Currently, the FluxPointsEstimator and the LightCurveEstimator belong to the first category. The TSMapEstimator a priori belongs there as well although our current implementation does not allow for other parameters re-optimization. A more general implementation could also rely on FluxPointsEstimator.

The ExcessMapEstimator and ExcessProfileEstimator are following the second approach (as their name suggest), but they still provide flux estimates through the excess/npred ratio. We note that flux points and light curve can also be estimated through this approach to provide rapid estimates.

So we propose to introduce the following simplified estimator API:

  • FluxPointsEstimator, which handles multiple sources, time intervals and energy bins, using “forward folding”

  • FluxMapEstimator, which handles multiple energy bins, using “forward folding”

  • ExcessPointsEstimator, which handles multiple regions, time intervals and energy bins, using “backward folding”

  • ExcessMapEstimator, which handles multiple energy bins, using “backward folding”

Excess estimators#

We can unify and clarify the general approach by introducing estimators following each of the methods.

A general flux estimator already exists, it is the FluxEstimator. It is the base of the FluxPointsEstimator.

An equivalent ExcessEstimator could be added. Technically, it would mostly encapsulate functionalities provided by the CountsStatistics.

Generalist estimators#

It is possible to create a generalist FluxPointsEstimator that could return a general FluxPointsCollection without knowing a priori what type of grouping is applied to the datasets. This would allow to perform lightcurve or region-based flux estimates with the same API. This would allow a direct generalization of the FluxPointsEstimator to cover other problematic e.g. flux estimation in phase to build phase curves, flux estimation in different observation condition or instrument states to study systematic effects.

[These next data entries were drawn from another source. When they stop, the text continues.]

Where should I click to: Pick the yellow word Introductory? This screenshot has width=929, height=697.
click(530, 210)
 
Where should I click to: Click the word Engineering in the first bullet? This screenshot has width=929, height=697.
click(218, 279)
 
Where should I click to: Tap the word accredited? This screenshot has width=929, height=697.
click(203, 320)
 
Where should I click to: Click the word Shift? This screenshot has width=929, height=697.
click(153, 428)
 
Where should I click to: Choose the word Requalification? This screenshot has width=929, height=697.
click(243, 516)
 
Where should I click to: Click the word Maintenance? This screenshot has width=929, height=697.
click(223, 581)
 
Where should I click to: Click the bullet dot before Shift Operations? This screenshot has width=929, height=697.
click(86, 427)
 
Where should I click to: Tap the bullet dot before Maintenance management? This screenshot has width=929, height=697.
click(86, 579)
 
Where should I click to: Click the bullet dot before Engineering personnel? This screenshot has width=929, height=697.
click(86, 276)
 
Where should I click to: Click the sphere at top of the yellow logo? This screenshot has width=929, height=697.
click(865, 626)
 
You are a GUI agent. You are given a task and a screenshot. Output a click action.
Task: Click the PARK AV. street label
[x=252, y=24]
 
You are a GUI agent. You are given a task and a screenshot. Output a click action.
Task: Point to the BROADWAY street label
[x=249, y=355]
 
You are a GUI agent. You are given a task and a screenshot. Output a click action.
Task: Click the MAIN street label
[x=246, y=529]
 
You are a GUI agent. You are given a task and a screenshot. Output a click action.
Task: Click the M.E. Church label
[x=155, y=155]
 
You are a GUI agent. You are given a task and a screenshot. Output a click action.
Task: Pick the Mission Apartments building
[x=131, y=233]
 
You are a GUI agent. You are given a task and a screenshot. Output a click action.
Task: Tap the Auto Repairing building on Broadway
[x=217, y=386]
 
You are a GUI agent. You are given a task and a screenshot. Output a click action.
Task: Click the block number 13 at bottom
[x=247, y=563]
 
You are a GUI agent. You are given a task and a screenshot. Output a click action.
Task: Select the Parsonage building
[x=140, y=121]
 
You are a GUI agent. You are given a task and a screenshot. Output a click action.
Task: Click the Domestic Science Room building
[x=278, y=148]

The main change required for this is to move dataset grouping to the Datasets level.

Outlook#

Selection by time is already possible on Datasets thanks to the select_time(t_min, t_max) method. This functionality could be extended to other quantities characterizing the datasets.

So in future we could add more general grouping functionality on the Datasets. It could internally rely on the grouping of the meta table: Datasets.meta_table.group_by. It would require the table to be present in memory and be recomputed each time the Datasets object is updated. Then retrieving a set of datasets could be done by Datasets.get_group_by_idx().

# group datasets according to phase
phase_axis = MapAxis.from_bounds(0., 1., 10, name="phase", unit="")
datasets.group_by_axis(phase_axis)
datasets_in_phase_bin_3 = datasets.get_group_by_idx(3)

Alternative#

Decision#

The authors have decided to withdraw the PIG. Most of the proposed changes have been implemented independently with review and discussions on individuals PRs.